Als dit het nieuwe beleid is, kan interessant worden de komende tijd. Telkens wanneer het college kritiek krijgt op een beleidsstuk, neemt ze een dergelijk stuk terug, bombardeert het tot een B- en W-notitie en gaat verder op de door de raad bekritiseerde weg. Kort door de bocht gesteld kan je bij een dergelijke situatie zeggen: de raad wordt gevraagd met een nota van het college in te stemmen, doet ze dat niet dan wordt het beleid desondanks op de voorgestelde weg voortgezet, nadat de raad buiten spel is gezet!
Ik vermoed dat het voorstel van wethouder Jonkman een van wanhoopsdaad is. Om in aanmerking te komen voor subsidiesuit de royale geldpotten in Den Haag moet er een door de raad vastgestelde visie liggen, uitgewerkt in een overeenstemming met de corporaties en getekend nadat de bewoners als belanghebbenden zijn gehoord. Als enige van de twintig steden waarin de 56 wijken liggen die voor subsidie in aanmerking komen, heeft Amersfoort nog steeds niet aan de gestelde voorwaarden voldaan.

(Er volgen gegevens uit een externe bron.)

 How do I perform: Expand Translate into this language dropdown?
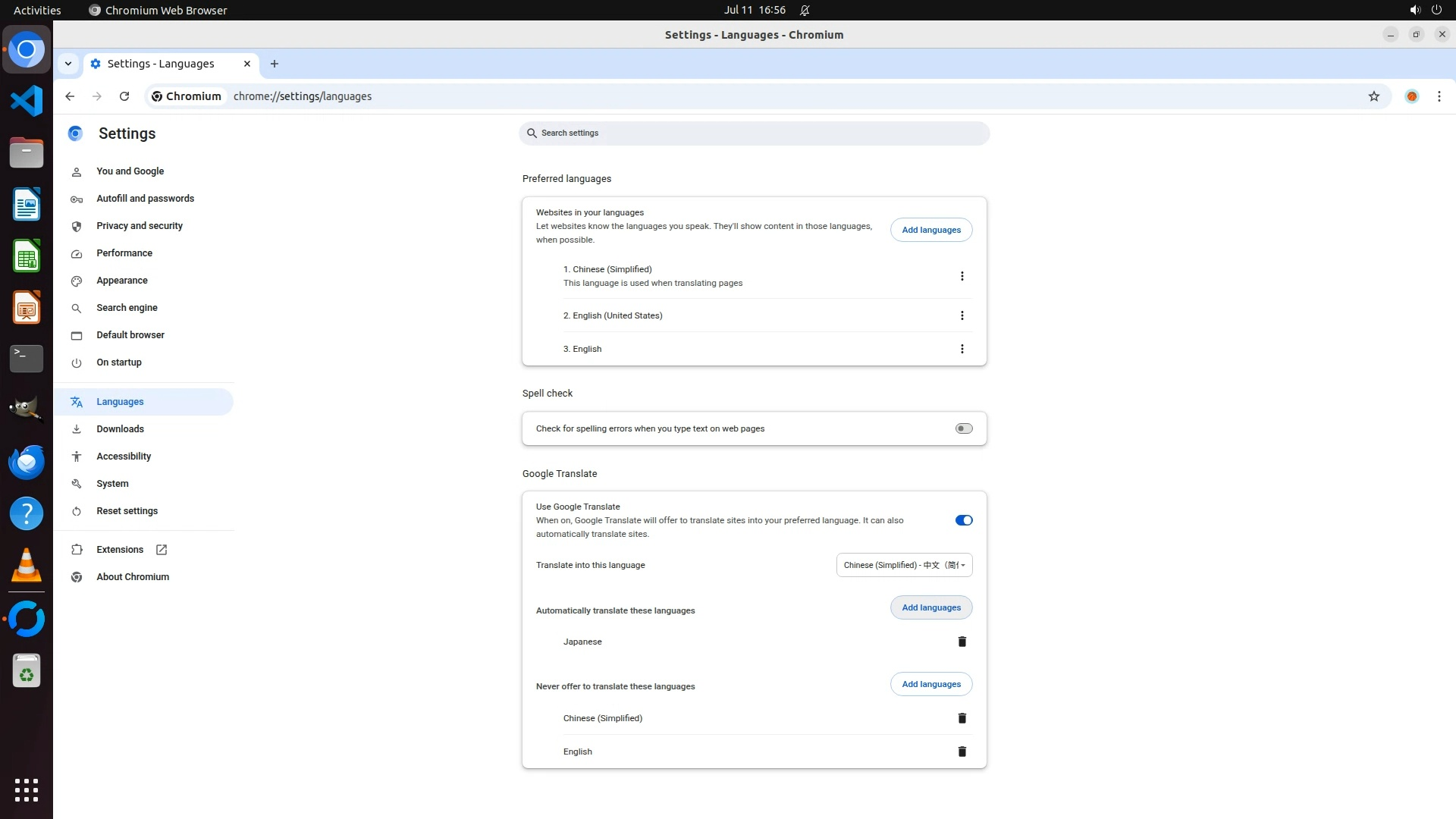coord(904,565)
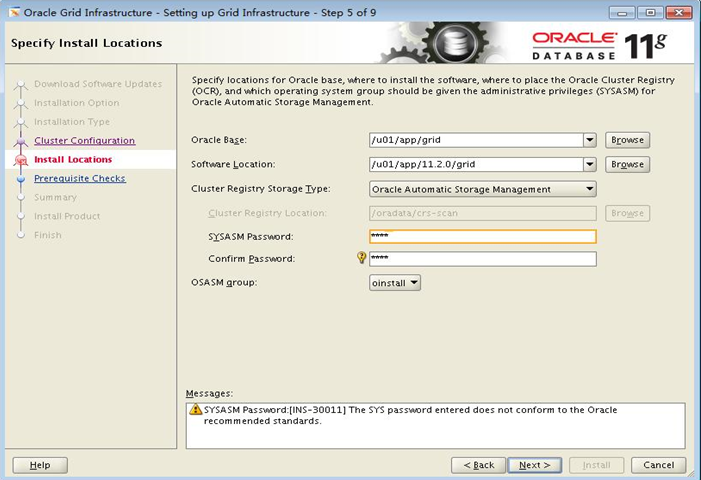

Het voor kennis aannemen van de omstreden nota had de wethouder in elk geval een stuk op weg kunnen helpen. Of het hem echt geholpen had, is echter de vraag: de minister verwacht wel dat de gevraagde visie door de raad is goedgekeurd. dat is iets anders dan een instemming door de commissie, temeer omdat deze geen besluiten kan nemen. De wethouder is in een positie beland waarvoor hij niet is te benijden. Hij is daarin echter niet schuldloos beland. Het afgelopen najaar heb ik tijdens de discussie over het meerjaren-ontwikkelingsplan gewezen op het ontbreken van een visie op de fysieke stadsvernieuwing en daarop gebaseerde overeenkomsten. Mijn zorg op dat moment werd bevestigd door ambtenaren van het ministerie VROM.
Dat komt wel goed, was zo ongeveer de boodschap van de wethouder en zijn ambtelijke adviseurs. Dus niet. De wethouder heeft een nieuwe nota voor het einde van dit jaar toegezegd. Lukt hem dat, dan zijn we op tijd voor 2006 – 2005 is dan verloren geld.